Write out the data exactly from its first line onward, ending with the line in which "Cookie Settings (33, 2555)" appears.
━━ DATA FOR THE TASK
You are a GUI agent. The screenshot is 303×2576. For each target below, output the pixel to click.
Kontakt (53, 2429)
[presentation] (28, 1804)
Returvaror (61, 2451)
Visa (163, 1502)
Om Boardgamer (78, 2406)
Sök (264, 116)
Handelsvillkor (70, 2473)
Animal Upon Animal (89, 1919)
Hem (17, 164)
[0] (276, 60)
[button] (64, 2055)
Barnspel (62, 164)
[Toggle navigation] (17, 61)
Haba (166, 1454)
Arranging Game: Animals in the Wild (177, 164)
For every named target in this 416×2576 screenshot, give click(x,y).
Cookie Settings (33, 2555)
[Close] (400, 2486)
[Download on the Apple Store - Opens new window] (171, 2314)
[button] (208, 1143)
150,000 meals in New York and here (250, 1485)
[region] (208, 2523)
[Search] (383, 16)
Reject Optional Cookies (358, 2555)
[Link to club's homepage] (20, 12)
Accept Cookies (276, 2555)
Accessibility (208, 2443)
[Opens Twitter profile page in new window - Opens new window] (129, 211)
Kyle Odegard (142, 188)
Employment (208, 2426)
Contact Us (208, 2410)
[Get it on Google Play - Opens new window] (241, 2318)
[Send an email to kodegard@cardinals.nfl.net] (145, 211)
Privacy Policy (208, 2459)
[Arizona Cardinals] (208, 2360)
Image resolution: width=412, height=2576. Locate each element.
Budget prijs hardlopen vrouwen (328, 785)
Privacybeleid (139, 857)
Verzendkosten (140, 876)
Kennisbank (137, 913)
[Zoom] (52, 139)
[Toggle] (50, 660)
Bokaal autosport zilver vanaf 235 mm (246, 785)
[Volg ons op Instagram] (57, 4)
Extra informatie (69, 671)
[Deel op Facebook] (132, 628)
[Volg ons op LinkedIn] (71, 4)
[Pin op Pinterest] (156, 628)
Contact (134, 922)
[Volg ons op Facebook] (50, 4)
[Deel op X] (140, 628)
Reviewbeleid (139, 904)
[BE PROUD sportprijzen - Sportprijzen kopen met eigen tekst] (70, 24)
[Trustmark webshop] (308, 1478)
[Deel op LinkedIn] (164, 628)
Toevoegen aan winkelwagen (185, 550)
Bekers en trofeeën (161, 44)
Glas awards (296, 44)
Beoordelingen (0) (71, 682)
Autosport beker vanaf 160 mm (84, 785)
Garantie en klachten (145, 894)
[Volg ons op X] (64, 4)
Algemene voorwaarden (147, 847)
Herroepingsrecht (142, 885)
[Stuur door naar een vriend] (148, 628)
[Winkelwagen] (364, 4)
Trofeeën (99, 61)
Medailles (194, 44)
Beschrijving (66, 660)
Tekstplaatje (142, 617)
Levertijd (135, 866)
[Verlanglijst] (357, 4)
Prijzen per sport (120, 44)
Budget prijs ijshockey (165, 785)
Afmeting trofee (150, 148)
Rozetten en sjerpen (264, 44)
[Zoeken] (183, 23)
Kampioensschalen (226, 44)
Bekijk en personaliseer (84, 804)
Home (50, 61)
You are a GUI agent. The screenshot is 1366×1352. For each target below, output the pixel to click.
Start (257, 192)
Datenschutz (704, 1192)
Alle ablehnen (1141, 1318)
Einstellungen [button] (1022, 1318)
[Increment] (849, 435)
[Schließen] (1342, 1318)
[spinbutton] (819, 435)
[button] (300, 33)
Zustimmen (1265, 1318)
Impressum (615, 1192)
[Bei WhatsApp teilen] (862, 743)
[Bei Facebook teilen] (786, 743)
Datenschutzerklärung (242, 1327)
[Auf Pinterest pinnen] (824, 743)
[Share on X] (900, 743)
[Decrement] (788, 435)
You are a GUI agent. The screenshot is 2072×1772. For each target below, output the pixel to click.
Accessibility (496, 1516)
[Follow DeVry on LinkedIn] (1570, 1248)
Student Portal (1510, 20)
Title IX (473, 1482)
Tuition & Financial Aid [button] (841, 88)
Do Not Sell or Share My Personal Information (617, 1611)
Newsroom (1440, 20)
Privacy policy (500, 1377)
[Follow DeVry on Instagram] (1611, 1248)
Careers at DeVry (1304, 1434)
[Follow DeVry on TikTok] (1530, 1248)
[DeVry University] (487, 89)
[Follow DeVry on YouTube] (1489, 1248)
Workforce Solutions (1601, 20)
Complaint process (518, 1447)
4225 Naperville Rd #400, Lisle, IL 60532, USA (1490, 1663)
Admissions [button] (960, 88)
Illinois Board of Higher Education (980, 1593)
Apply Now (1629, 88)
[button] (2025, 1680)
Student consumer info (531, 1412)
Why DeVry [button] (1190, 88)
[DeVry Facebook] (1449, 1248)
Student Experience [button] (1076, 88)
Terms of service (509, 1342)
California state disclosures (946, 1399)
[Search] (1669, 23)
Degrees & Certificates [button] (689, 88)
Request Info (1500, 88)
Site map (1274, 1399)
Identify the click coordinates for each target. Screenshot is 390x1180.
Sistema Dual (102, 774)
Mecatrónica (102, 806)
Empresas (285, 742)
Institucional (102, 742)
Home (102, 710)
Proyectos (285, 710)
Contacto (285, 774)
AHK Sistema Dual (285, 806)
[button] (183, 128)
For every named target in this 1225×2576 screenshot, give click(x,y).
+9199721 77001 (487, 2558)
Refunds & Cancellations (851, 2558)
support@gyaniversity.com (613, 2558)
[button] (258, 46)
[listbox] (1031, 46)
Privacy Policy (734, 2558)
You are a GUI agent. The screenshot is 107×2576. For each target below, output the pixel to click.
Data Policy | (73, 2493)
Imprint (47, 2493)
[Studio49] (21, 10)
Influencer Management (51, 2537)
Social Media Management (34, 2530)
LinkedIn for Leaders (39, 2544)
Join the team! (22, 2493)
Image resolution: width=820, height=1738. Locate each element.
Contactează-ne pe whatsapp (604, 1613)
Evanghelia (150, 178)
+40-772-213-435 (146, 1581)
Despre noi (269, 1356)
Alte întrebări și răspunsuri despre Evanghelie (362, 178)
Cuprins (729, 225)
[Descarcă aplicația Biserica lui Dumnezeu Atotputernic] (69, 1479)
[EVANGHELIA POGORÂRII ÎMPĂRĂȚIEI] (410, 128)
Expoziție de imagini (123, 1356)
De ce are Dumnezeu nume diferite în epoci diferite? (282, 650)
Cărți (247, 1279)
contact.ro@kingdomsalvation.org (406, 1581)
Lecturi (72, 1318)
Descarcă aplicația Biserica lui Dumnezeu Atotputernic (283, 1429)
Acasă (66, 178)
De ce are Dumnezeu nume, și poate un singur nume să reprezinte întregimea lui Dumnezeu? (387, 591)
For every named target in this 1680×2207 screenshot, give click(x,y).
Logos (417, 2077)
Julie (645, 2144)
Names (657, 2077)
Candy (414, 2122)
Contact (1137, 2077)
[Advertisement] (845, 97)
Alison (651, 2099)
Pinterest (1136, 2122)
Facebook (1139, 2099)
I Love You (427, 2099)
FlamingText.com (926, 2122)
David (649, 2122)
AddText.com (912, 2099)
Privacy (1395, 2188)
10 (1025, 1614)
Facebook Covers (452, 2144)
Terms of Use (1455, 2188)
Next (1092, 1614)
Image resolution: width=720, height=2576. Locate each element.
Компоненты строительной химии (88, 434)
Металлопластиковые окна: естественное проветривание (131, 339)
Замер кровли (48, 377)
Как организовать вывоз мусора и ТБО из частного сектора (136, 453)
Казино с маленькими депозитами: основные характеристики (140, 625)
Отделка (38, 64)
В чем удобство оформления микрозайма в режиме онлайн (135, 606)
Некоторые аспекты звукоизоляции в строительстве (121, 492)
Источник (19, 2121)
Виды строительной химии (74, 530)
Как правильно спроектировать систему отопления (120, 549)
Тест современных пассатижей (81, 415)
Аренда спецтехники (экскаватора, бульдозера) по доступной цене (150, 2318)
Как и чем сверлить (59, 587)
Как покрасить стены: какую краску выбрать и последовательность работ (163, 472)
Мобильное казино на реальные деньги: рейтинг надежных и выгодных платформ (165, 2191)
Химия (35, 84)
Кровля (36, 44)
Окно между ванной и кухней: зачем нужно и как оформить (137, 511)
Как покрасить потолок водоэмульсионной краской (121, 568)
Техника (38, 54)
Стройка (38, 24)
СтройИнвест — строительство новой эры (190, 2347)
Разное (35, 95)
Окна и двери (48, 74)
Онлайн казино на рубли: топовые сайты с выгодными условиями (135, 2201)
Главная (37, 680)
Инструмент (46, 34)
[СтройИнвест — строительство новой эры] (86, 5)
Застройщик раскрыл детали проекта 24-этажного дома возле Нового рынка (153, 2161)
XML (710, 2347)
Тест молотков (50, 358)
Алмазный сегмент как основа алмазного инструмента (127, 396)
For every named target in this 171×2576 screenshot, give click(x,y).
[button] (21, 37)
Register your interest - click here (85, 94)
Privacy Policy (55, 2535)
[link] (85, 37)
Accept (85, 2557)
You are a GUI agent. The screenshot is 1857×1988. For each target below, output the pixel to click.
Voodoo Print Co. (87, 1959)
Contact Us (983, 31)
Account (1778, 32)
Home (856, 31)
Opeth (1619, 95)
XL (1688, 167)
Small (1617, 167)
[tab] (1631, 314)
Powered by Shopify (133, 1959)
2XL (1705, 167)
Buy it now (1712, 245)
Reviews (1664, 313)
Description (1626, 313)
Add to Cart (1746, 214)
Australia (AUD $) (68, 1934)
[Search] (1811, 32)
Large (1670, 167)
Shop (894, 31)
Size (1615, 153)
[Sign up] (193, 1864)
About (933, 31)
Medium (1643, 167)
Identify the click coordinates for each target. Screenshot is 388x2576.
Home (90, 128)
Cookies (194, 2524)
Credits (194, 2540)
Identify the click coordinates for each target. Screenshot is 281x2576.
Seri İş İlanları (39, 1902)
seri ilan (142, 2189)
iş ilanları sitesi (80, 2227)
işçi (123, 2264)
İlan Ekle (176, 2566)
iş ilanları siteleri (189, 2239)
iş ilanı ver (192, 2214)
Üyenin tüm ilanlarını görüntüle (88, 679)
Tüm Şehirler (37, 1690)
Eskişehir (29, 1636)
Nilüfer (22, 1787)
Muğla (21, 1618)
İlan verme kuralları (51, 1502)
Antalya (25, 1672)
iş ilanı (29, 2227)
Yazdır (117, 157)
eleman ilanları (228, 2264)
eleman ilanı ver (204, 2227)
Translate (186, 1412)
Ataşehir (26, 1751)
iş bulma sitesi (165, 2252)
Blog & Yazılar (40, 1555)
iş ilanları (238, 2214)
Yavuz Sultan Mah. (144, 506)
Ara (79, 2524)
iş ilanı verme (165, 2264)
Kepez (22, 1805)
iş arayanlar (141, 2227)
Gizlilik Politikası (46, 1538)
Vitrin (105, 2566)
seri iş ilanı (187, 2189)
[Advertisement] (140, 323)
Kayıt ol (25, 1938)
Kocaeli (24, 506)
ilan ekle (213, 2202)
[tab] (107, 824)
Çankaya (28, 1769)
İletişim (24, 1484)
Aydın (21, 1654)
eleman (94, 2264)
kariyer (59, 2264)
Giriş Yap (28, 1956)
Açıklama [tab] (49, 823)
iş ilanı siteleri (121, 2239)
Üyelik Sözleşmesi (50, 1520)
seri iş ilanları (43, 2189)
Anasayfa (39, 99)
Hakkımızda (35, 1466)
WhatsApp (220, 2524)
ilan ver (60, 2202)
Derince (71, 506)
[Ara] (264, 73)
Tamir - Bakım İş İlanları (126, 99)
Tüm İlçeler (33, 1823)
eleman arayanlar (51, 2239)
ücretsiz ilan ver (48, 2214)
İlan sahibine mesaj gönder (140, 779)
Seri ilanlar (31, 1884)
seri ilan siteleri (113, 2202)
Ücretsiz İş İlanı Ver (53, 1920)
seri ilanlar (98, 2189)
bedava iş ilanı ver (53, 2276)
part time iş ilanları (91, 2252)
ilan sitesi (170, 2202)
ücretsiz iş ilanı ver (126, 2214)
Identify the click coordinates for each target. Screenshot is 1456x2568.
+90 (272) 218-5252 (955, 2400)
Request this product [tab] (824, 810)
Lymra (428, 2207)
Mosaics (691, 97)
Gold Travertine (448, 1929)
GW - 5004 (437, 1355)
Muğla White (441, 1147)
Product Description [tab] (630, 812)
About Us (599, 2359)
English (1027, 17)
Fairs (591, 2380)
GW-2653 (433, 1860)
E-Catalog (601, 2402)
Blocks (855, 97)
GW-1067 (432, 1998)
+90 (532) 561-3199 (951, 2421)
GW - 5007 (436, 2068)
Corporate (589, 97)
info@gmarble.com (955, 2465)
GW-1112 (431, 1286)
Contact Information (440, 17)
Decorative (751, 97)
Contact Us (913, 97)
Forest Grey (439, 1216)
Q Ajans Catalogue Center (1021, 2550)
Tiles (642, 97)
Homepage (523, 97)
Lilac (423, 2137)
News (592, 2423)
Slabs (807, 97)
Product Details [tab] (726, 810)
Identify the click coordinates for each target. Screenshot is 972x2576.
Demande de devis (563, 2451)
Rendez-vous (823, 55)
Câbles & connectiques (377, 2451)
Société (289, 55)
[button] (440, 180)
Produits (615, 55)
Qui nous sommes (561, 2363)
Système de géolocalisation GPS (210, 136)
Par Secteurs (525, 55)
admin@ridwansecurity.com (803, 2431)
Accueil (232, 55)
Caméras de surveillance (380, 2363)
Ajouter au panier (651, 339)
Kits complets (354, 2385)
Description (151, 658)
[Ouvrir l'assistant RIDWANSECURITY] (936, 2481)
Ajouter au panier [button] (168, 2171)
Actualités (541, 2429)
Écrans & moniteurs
━━━━
EXERCISE RESULT:
You are a GUI agent. The screenshot is 303×2576. For each target below, output the pixel to click.
Kontakt (53, 2429)
[presentation] (28, 1804)
Returvaror (61, 2451)
Visa (163, 1502)
Om Boardgamer (78, 2406)
Sök (264, 116)
Handelsvillkor (70, 2473)
Animal Upon Animal (89, 1919)
Hem (17, 164)
[0] (276, 60)
[button] (64, 2055)
Barnspel (62, 164)
[Toggle navigation] (17, 61)
Haba (166, 1454)
Arranging Game: Animals in the Wild (177, 164)
For every named target in this 416×2576 screenshot, give click(x,y).
Cookie Settings (33, 2555)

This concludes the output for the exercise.